- Given request
Please rewrite these rows with "Search Test Cases" swapped for "Find Test Cases" and everything else left unchanged.

- Given information
↓↓↓

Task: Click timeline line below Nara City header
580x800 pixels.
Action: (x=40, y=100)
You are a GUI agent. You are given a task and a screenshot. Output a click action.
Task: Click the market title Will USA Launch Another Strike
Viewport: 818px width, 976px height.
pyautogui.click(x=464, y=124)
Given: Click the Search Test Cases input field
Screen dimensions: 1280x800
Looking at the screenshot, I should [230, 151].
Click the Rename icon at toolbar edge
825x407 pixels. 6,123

↑↑↑

- Reply
Task: Click timeline line below Nara City header
580x800 pixels.
Action: (x=40, y=100)
You are a GUI agent. You are given a task and a screenshot. Output a click action.
Task: Click the market title Will USA Launch Another Strike
Viewport: 818px width, 976px height.
pyautogui.click(x=464, y=124)
Given: Click the Find Test Cases input field
Screen dimensions: 1280x800
Looking at the screenshot, I should [230, 151].
Click the Rename icon at toolbar edge
825x407 pixels. 6,123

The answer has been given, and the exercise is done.